:: WRITTEN REQUEST ::
Convert the item lines below, from the line containing "Where should I" through the line containing "tap(421, 399)", inclusive, into a JSON list of strings, one string per line, skipping blank lines. Leave the pictures out of the answer.

:: SUPPLIED DATA ::

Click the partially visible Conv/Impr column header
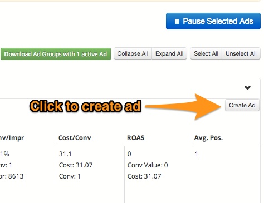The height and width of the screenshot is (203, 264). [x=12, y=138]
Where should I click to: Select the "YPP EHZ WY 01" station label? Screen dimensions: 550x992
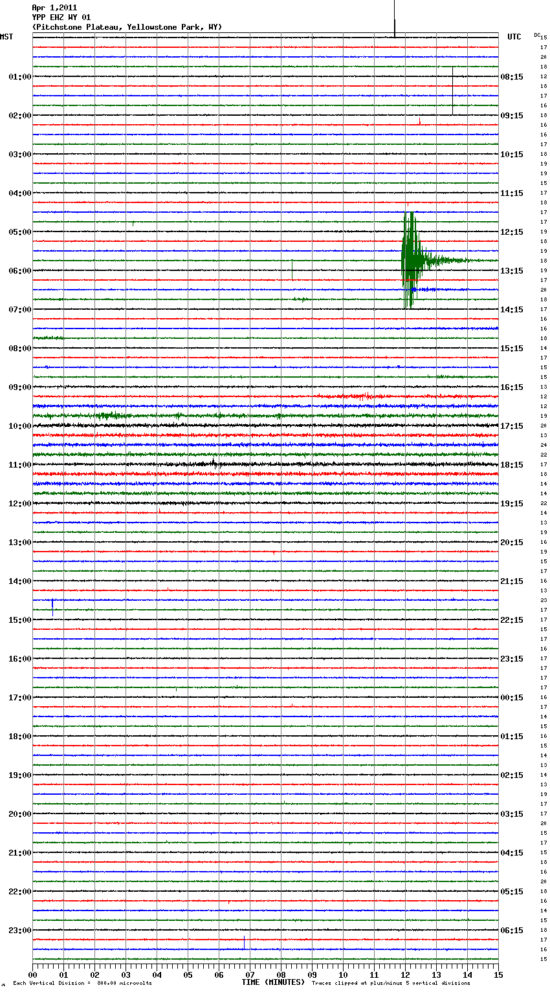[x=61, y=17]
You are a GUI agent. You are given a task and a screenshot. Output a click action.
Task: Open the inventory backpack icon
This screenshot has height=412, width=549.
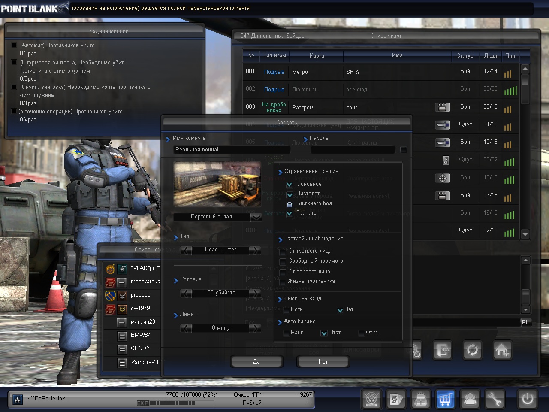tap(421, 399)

==

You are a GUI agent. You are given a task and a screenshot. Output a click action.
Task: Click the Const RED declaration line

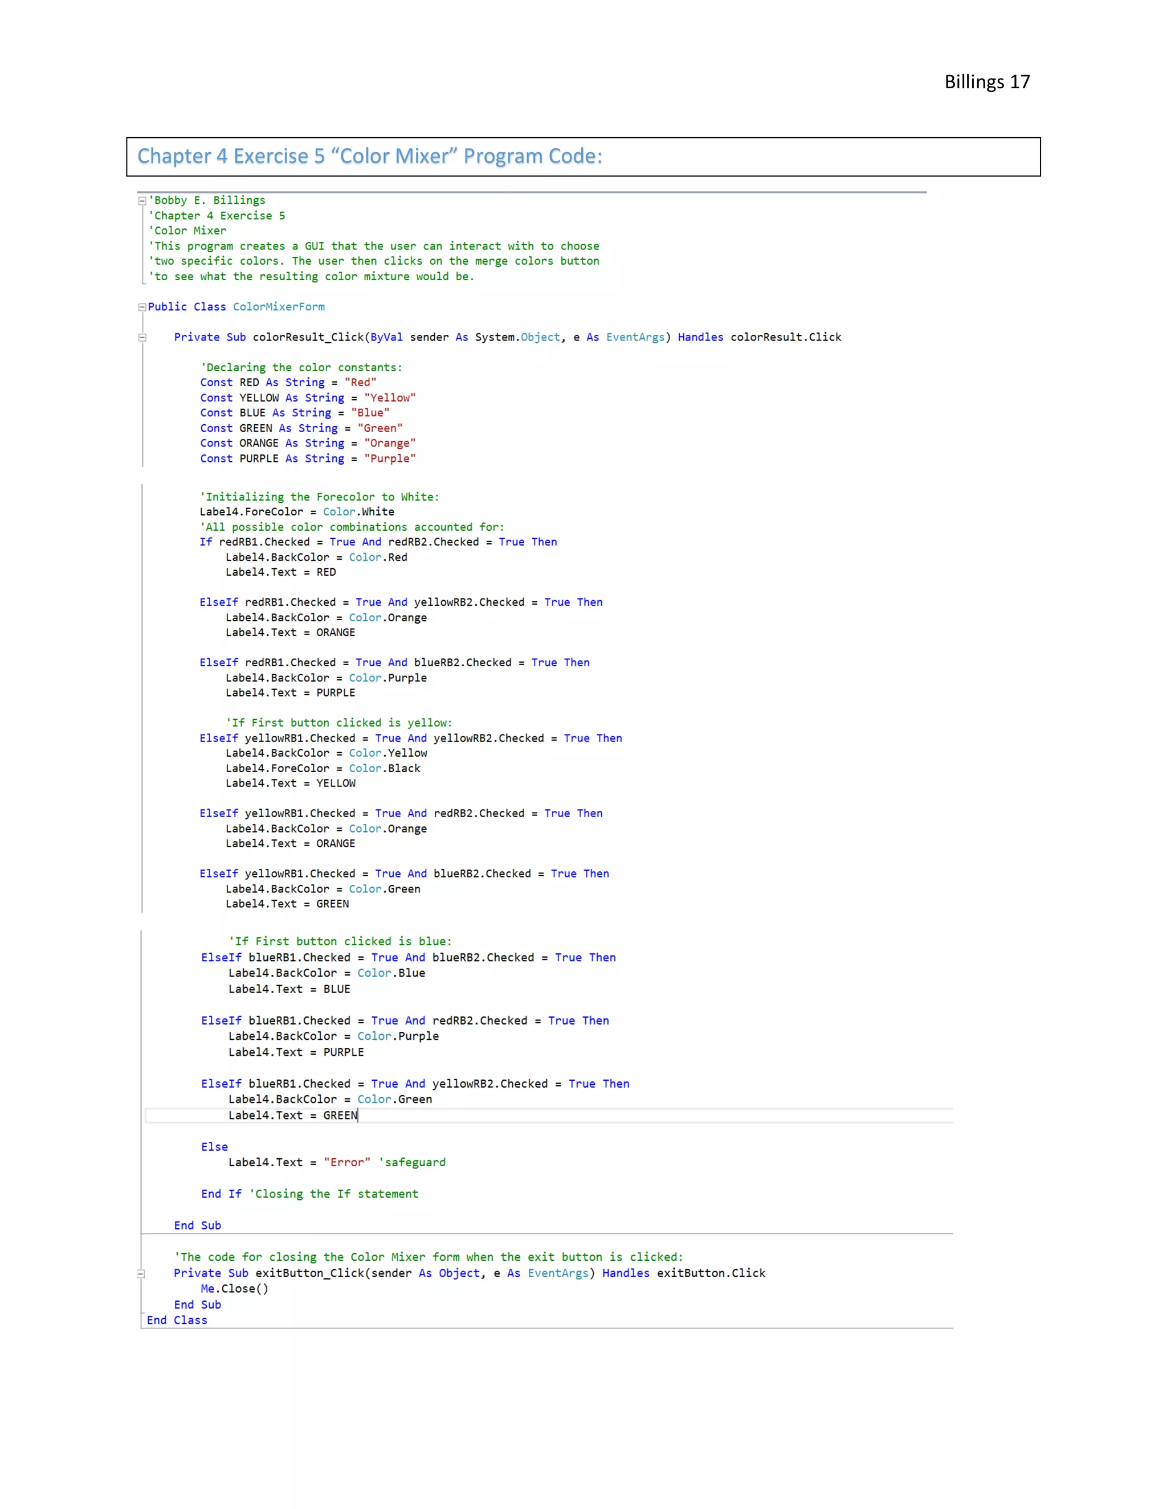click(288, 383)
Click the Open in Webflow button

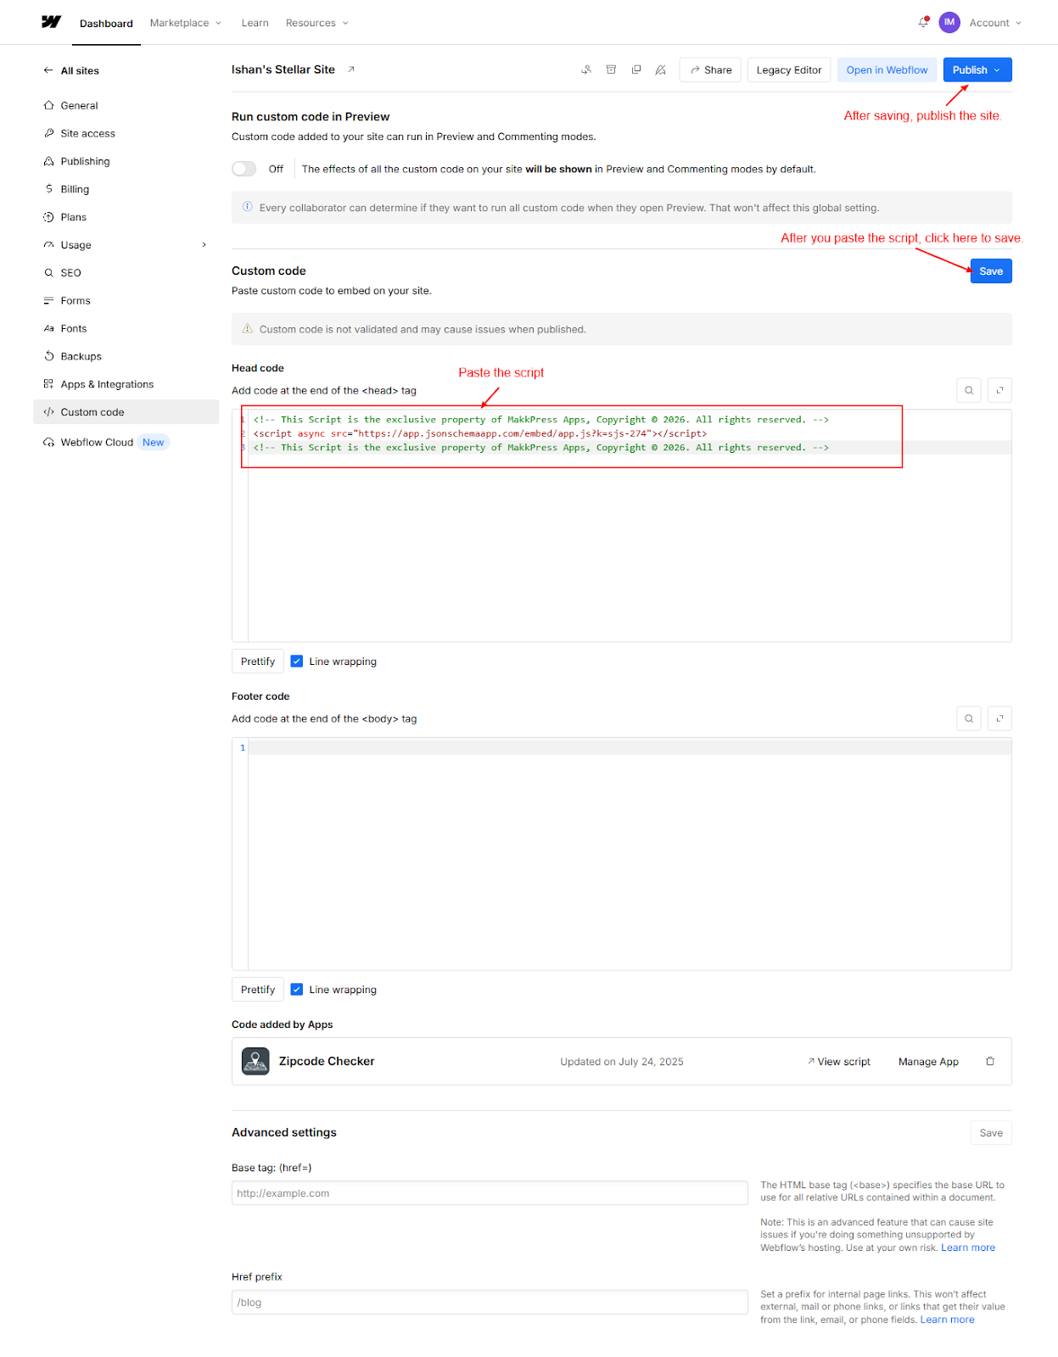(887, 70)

:: THE OUTPUT ::
[
  "Where should I click to: Select the \"YPP EHZ WY 01\" station label? Screen dimensions: 550x992",
  "[x=61, y=17]",
  "You are a GUI agent. You are given a task and a screenshot. Output a click action.",
  "Task: Open the inventory backpack icon",
  "This screenshot has height=412, width=549.",
  "tap(421, 399)"
]